World Bank Says AI Could Help Africa Leap Ahead in Development Over the Next Decade
Key Takeaways
- •The World Bank says AI could compress years of development into a much shorter period for low- and middle-income countries if it is adapted effectively.
- •The report favors “Small AI” and warns that simply importing off-the-shelf systems from major tech hubs will not deliver the biggest gains.
- •It cites examples in Bangladesh, India, and Ghana where tailored AI tools improved medical screening, farm earnings, and student learning.
- •Only 4.5% of jobs in low- and middle-income countries face high automation risk from generative AI, while about 16.2% could gain productivity.
- •The World Bank says governments must strengthen power, connectivity, education, and local data systems to make AI useful at scale.

The World Bank’s World Development Report 2026 argues that artificial intelligence (AI) offers a historic opportunity for developing economies such as Nigeria and the rest of Africa, provided they choose the right path. The report, titled The Promise of Artificial Intelligence, comes at a time when global development progress is moving at its weakest pace in 75 years. Growth in low- and middle-income countries has slowed to levels not seen in three decades, and the report says AI could help compress decades of development into years.
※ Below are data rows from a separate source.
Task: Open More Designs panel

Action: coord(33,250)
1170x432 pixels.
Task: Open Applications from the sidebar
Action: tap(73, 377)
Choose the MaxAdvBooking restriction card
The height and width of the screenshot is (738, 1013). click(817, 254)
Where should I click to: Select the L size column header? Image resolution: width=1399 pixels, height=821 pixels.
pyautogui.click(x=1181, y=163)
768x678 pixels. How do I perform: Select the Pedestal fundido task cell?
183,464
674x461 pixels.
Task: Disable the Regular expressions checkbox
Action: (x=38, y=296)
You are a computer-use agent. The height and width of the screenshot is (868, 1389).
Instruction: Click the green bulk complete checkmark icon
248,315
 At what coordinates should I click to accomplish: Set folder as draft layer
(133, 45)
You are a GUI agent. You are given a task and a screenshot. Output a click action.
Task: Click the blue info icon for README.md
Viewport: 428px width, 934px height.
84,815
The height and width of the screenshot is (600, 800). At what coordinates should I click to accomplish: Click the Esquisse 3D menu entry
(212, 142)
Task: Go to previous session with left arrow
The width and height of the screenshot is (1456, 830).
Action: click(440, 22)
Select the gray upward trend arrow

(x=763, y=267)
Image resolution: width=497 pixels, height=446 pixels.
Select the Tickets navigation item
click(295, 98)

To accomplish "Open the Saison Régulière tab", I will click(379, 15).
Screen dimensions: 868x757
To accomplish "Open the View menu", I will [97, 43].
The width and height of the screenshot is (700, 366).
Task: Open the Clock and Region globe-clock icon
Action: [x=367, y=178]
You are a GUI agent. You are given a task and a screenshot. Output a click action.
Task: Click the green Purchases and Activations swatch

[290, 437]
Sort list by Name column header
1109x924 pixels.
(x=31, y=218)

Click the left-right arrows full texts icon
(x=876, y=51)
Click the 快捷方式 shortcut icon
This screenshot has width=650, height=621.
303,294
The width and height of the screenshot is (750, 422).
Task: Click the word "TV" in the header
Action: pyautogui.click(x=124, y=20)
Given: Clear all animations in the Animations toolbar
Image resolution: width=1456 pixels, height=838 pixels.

The World Bank’s core message is that this opportunity will not come from trying to build the most advanced AI models. Instead, it will come from adapting existing tools to local realities.
The technology is spreading faster than any previous general-purpose technology. The steam engine took about 80 years to reach lower-income countries. Electricity took 40 years, and the internet took 20. ChatGPT, by contrast, drew half of its global traffic from middle-income countries within just six months of launch. That pace, the report says, creates both urgency and possibility.
Expertise that once took generations to develop can now reach farmers, teachers, doctors, and administrators on a compressed timeline. The report says developing economies do not need to build trillion-dollar, all-purpose AI models to benefit from the technology. Instead, the emphasis should be on “Small AI” — low-cost, highly tailored tools that can work around the infrastructure bottlenecks common in the developing world.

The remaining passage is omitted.